In the past couple weeks I've gone back and forth about whether or not I should post about the recent events in my coaching career. But ultimately I decided it would be disingenuous to only show the positives of my coaching journey and not the "warts," if you will. Also, a couple of you have started to hear online or through others, so hopefully this will cut down on the texts and calls a bit.
About a month ago, in a meeting with our head coach, I was told that myself a some others would be relieved of our duties at Radford University. He rattled off his reasoning behind it, and I, of course, disagreed. But only one of us had the final decision, and it was not me. I sat there in his office, completely shocked at what was taking place. I went back and forth, on one hand I wanted him to know why his opinion was wrong, and on the other hand I wanted to get out of the office completely. It was embarrassing, it was humbling, it was probably the best thing that could've happened to me.
For the first couple hours, I didn't know how to go about dealing with the termination. Eventually, I sat down and contacted each of our players to let them know. Up to that point, I felt like I was on an island, that I had done a bad job somehow (despite a great review months earlier), and that his opinion was correct. When the players started to respond with shock and an outpouring of thanks and gratitude for the job I had done, I was able to unload a little of the embarrassment I felt in being let go. I began to think about what I could have done differently and what went wrong, and the more I thought about it, the more proud I was of the work I had done. I developed great relationships with our players, serving as a liaison between the head coach and the needs/wants of the players. I was able to broaden my skill with video editing and film breakdown. My ideas were welcome and useful during staff meetings, something for which I will forever be grateful to our head coach.
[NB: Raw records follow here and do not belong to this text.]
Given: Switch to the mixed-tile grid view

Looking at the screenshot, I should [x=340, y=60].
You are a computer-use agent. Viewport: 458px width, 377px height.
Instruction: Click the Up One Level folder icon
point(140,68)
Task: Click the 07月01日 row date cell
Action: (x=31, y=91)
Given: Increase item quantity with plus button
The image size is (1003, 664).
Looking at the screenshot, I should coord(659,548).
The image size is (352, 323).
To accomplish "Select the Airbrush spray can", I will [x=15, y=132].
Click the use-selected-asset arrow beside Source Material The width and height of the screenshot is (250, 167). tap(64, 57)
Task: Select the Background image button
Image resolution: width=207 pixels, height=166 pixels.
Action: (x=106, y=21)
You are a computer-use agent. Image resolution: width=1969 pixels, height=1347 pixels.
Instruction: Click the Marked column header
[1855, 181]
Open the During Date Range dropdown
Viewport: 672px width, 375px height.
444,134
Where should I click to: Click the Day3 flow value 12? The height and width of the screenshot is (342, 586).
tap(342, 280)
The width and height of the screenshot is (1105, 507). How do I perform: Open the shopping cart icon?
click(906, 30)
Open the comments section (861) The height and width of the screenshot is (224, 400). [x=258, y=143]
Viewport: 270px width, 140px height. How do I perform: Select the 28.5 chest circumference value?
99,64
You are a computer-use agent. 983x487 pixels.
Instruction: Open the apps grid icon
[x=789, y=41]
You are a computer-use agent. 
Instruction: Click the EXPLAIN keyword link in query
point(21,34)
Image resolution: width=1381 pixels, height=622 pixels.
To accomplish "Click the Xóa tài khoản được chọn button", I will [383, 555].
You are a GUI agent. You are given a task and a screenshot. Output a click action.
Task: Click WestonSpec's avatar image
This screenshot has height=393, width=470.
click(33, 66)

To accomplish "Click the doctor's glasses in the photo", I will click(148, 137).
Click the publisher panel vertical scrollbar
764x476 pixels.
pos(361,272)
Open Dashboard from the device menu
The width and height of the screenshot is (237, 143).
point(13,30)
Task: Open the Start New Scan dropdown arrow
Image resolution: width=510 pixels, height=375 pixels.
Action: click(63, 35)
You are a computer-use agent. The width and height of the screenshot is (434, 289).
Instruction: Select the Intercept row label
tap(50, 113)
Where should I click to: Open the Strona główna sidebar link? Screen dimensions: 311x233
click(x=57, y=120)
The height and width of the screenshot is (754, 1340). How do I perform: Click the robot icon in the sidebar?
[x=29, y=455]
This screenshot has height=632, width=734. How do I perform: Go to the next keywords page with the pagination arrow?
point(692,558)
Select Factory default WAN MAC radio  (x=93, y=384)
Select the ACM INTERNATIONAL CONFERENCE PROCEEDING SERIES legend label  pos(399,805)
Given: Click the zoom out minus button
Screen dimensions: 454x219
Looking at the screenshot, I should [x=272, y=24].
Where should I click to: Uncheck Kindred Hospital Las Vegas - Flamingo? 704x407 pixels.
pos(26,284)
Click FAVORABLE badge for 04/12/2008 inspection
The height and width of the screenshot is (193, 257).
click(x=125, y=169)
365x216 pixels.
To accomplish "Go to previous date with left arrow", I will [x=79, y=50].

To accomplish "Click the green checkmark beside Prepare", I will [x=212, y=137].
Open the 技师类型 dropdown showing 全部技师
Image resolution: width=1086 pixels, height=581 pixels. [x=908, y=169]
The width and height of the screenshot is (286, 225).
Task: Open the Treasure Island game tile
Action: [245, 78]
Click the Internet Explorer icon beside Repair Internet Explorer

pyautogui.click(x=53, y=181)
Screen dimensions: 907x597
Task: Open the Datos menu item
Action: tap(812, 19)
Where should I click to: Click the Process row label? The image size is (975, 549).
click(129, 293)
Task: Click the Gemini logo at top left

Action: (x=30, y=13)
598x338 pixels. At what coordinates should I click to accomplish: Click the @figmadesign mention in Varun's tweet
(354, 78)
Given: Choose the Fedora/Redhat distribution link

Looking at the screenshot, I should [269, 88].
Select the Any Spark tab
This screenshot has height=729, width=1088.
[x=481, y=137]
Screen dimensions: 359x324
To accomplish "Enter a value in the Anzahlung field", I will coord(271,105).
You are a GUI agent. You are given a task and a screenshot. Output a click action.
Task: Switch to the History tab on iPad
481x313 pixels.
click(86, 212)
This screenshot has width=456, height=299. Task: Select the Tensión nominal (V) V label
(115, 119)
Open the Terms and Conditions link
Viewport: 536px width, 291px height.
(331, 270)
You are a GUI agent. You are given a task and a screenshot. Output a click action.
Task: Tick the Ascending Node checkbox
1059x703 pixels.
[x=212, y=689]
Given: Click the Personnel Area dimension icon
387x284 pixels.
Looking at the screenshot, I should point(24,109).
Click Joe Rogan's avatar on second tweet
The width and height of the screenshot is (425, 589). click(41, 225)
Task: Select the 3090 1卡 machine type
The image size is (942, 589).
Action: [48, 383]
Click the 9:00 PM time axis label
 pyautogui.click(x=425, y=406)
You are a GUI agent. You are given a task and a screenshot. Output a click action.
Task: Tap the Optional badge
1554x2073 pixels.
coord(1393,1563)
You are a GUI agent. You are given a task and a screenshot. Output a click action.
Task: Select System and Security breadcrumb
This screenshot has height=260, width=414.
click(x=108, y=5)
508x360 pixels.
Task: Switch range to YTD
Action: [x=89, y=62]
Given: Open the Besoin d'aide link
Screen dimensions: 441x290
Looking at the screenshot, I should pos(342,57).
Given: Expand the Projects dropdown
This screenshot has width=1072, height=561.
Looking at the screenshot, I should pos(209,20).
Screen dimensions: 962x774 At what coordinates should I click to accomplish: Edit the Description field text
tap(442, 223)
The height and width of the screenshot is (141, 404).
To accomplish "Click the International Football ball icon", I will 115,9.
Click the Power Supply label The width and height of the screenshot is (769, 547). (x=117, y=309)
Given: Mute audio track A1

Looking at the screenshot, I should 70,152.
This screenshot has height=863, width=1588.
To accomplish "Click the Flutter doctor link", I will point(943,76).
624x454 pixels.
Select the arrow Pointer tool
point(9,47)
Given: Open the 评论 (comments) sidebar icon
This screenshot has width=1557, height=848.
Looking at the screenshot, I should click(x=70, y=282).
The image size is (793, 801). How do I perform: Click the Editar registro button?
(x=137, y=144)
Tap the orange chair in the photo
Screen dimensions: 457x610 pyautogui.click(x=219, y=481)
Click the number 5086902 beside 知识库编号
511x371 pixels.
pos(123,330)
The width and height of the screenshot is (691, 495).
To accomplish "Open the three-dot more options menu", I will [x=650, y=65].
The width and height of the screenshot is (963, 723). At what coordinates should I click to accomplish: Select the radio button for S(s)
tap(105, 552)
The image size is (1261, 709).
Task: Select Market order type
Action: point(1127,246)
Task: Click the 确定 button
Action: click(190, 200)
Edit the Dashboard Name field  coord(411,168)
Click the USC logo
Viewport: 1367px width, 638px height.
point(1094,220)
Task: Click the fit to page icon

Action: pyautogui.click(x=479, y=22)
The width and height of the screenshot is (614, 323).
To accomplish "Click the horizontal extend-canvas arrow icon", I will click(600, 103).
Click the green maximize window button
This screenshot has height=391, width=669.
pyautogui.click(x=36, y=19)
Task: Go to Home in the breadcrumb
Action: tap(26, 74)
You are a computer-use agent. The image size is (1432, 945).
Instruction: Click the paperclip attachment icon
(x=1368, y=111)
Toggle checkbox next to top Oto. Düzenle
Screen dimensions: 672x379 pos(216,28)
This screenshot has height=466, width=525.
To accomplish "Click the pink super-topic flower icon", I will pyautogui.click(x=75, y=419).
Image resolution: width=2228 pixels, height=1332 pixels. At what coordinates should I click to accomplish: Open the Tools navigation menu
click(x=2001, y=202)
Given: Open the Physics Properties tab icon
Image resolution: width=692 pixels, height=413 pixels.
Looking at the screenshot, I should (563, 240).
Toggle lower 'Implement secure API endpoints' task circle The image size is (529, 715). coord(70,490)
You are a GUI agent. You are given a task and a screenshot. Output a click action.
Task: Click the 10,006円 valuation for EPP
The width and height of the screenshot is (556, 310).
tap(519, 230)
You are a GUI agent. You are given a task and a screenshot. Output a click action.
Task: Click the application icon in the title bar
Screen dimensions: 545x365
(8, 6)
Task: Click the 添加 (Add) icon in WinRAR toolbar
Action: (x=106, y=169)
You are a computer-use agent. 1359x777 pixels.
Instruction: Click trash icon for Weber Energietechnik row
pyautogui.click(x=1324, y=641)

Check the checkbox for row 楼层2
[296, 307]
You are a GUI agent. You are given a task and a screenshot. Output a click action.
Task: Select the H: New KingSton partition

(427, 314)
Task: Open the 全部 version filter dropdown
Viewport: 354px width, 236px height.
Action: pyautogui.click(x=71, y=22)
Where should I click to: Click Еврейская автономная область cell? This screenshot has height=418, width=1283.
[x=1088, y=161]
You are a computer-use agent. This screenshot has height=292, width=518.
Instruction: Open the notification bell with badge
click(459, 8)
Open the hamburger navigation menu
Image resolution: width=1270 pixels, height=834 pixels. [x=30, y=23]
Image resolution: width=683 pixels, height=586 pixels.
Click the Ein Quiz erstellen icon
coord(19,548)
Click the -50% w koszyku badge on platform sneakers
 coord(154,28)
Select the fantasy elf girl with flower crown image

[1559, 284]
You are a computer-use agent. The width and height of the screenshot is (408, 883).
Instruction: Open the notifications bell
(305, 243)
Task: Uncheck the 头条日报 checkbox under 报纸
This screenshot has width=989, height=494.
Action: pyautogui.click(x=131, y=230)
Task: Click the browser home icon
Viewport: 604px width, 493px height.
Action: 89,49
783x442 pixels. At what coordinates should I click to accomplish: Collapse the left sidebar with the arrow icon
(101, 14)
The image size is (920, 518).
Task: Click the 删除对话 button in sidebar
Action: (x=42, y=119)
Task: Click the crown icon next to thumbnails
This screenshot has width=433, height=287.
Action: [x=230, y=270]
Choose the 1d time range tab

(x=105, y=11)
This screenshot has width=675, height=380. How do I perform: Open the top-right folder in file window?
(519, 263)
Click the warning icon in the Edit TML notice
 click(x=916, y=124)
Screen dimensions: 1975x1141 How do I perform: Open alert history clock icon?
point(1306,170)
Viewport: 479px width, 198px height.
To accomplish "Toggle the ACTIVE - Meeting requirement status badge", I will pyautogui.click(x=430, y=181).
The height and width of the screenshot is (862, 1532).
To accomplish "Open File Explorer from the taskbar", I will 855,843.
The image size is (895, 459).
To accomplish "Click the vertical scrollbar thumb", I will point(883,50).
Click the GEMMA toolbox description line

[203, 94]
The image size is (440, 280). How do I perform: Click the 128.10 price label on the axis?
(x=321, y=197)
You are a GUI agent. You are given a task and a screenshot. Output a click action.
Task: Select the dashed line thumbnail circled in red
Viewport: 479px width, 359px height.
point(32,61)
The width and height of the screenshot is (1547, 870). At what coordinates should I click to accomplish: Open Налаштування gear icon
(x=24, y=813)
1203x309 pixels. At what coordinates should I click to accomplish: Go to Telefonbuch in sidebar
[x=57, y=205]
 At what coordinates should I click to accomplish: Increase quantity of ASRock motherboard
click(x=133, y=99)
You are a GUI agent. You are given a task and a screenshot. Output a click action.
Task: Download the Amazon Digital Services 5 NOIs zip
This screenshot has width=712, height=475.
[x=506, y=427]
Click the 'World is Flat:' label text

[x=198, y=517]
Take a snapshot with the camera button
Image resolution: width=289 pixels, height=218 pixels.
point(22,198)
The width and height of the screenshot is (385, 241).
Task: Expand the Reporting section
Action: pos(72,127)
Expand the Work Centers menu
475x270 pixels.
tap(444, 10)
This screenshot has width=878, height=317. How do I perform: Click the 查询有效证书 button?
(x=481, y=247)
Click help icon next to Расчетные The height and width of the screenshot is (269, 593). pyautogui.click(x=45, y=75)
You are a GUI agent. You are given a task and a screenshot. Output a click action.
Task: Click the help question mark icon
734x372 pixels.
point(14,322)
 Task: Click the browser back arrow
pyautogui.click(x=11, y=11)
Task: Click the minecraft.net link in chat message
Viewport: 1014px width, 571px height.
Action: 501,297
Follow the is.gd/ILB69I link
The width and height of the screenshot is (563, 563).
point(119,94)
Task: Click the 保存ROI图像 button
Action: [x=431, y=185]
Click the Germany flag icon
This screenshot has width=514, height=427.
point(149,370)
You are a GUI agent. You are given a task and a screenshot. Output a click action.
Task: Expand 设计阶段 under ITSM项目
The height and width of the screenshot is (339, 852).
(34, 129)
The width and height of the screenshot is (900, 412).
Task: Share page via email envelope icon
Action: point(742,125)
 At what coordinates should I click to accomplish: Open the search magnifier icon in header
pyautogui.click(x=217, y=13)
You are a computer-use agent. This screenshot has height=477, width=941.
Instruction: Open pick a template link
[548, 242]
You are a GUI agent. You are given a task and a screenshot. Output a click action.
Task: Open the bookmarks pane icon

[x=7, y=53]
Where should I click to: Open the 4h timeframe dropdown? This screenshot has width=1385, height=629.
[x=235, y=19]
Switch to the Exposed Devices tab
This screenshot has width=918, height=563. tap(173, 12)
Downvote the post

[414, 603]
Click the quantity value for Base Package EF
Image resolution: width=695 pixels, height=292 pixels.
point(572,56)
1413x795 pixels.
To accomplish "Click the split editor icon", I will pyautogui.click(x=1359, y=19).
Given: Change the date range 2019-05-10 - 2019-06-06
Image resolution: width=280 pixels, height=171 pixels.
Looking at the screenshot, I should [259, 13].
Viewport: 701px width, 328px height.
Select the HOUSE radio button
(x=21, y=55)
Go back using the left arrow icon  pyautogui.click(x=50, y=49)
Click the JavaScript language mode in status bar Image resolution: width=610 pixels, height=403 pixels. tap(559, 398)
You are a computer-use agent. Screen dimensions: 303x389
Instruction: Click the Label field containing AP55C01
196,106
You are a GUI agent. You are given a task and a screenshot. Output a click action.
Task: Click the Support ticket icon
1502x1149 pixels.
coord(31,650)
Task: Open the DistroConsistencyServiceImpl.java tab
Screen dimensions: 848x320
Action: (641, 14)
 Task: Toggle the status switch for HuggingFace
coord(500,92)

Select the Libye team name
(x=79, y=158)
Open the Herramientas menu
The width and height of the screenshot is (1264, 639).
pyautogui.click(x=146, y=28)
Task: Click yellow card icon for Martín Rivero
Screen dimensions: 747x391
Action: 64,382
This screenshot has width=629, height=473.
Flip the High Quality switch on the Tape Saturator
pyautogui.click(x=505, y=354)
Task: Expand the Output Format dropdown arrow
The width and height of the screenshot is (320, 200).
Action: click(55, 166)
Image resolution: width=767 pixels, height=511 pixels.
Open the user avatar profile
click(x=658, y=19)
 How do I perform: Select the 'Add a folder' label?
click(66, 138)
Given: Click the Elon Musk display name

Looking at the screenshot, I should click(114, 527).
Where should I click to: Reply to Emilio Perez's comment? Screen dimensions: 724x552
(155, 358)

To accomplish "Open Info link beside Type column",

I was able to tell the athletic department staff in the next few weeks that I had been let go, and each of them expressed similar shock in my termination. Their shock, in a weird way, put me at ease. They each went out of their way to let me know they appreciated my work and the relationships we had built in the last 2 years. I will always be thankful to those people who helped me get through the last 2 weeks I had to work there with some dignity.
My main goals in the coming weeks (besides finding a JOB!) will be to take a step back, evaluate where I need work, identify someone or some group that does that skill well and try to learn from them.
Above that though, I need to find some time for myself to do some things outside of basketball. I will go to some concerts, travel a bit, meet up with family and friends and gain back a sense of identity outside of my career. Losing yourself in your work, while a desirable trait among employers, has a tendency to wear down your body and mind without a balance when the work is done. And so, with regards to Radford University, my work is done. I will find somewhere I can flourish in and out of the office, apply what I have learned and attack with a renewed sense of self and an ever-present love of the game and those whom I get to work with.
I look forward to the next challenge. Do not feel sorry for me or apologize that it happened, I'm happy with and proud of the work I did at Radford! At the end of the day, I can hang my hat on the fact that I worked hard and improved the lives of those around me, while enjoying a great amount of success.
So now it is time for ME to let go of Radford. Move on and enjoy the rest of my career and my life in general. As always I am thankful to the family and friends who have helped in supporting me along the journey, and I am excited to see what city (or country) I will end up in next!!